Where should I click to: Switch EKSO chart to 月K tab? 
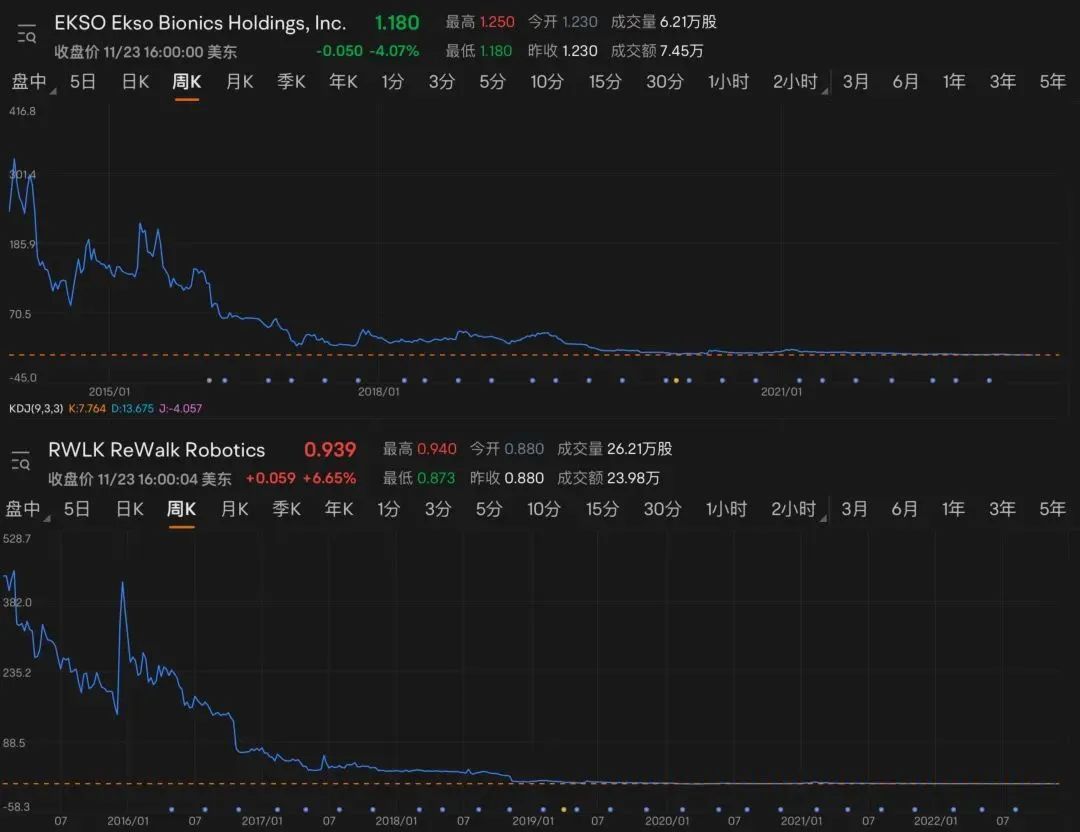[239, 82]
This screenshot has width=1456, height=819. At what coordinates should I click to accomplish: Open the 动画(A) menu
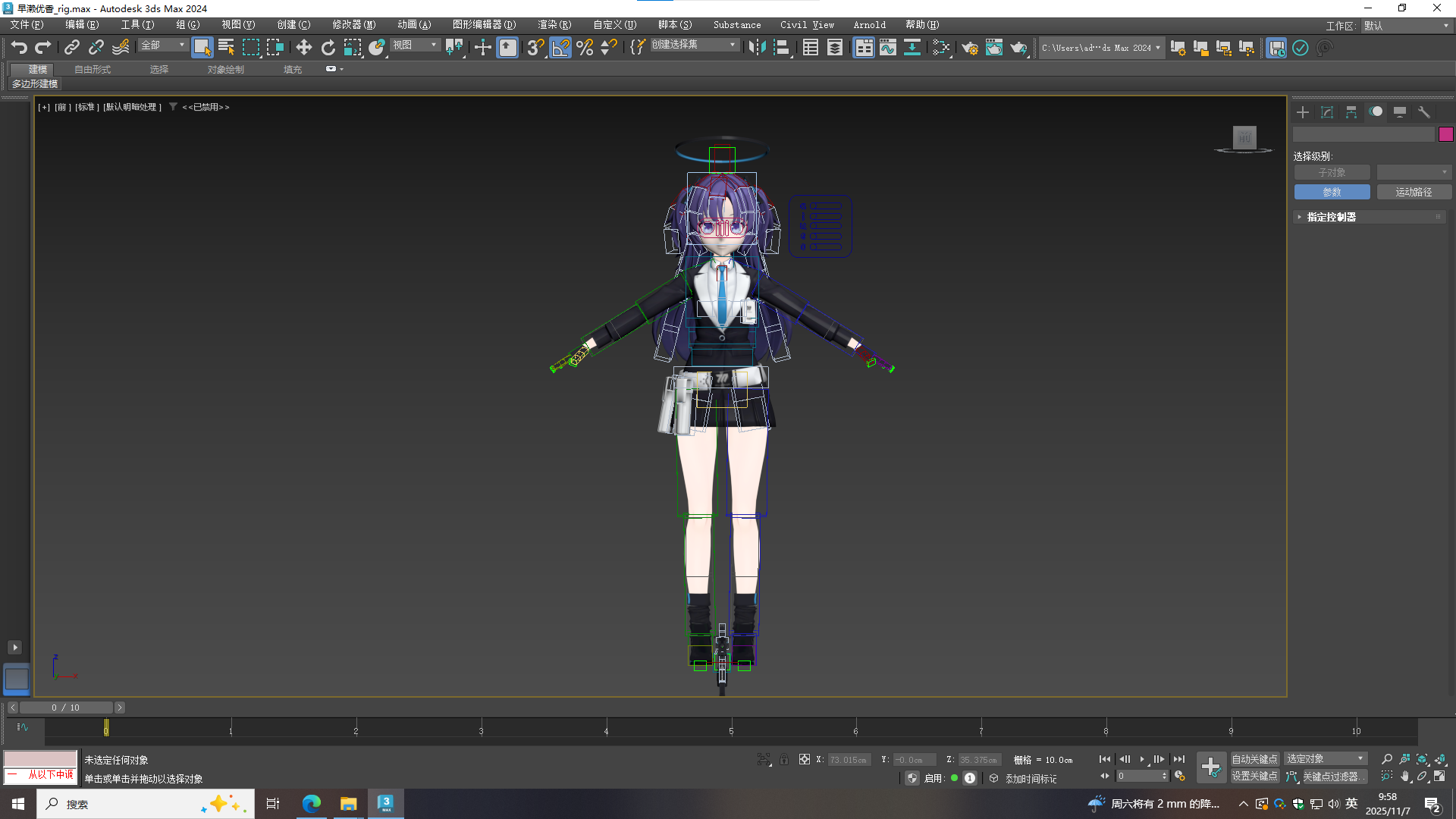pyautogui.click(x=413, y=25)
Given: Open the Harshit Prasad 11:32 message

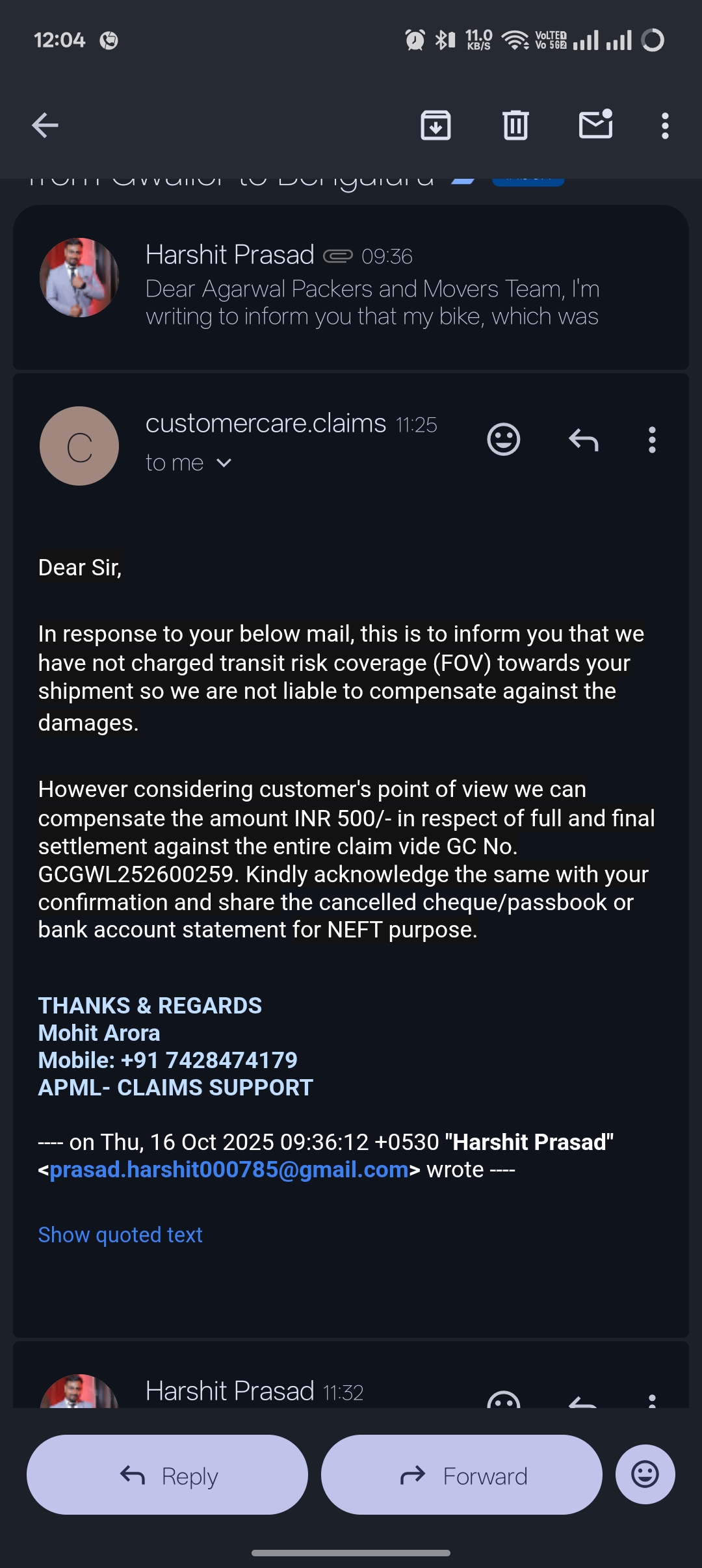Looking at the screenshot, I should coord(254,1391).

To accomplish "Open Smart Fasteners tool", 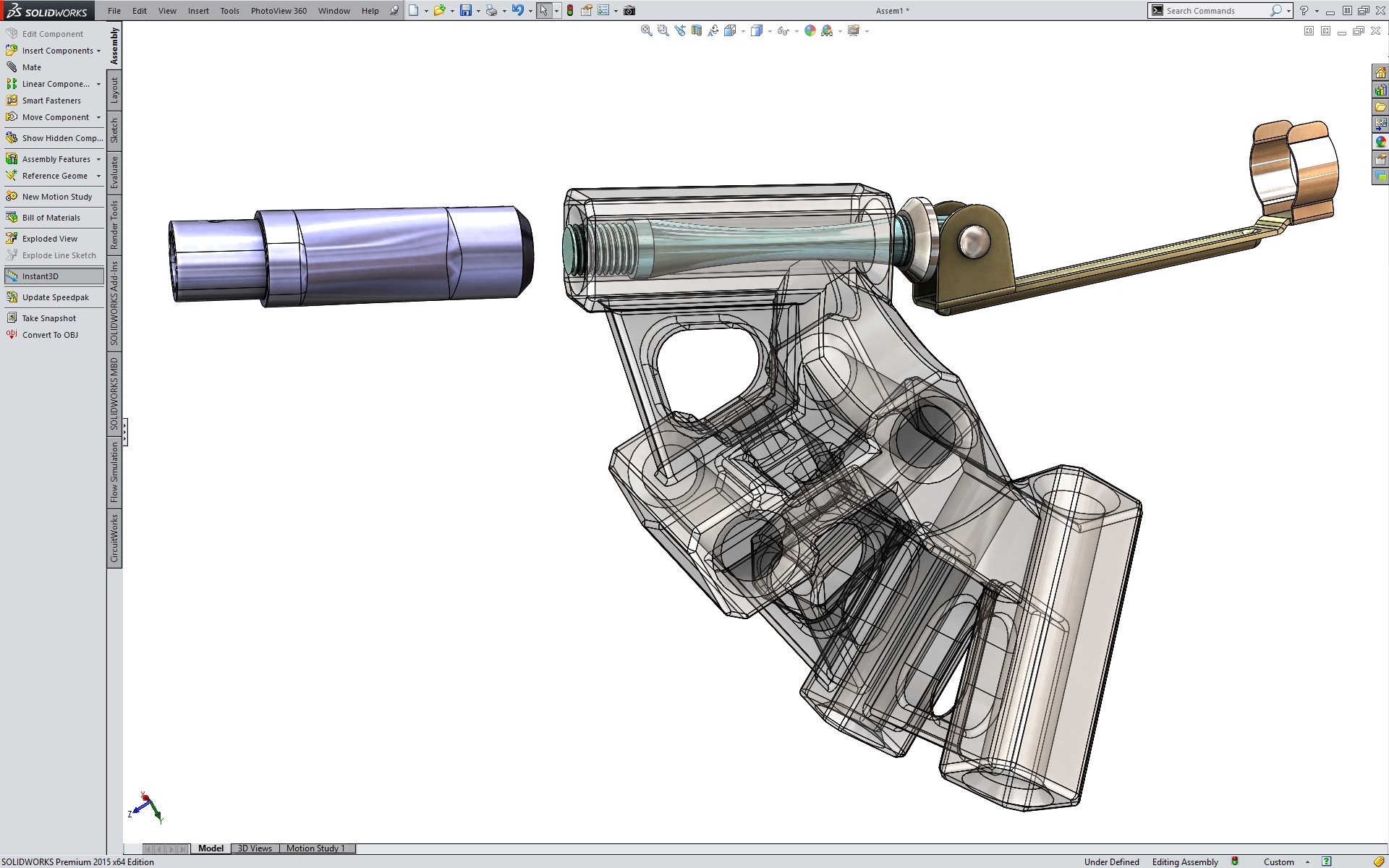I will tap(51, 101).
================
▸ **TASK TO CARRY OUT**
Turn the items above into a numbered list, running from the start of the items through the line containing "Looking at the", skipping blank lines and leaving out the pictures.

▸ **SOLVED EXERCISE**
1. Where should I click to: Switch EKSO chart to 月K tab? 
2. [239, 82]
3. This screenshot has width=1456, height=819. At what coordinates should I click to accomplish: Open the 动画(A) menu
4. pyautogui.click(x=413, y=25)
5. Given: Open the Harshit Prasad 11:32 message
6. Looking at the screenshot, I should coord(254,1391).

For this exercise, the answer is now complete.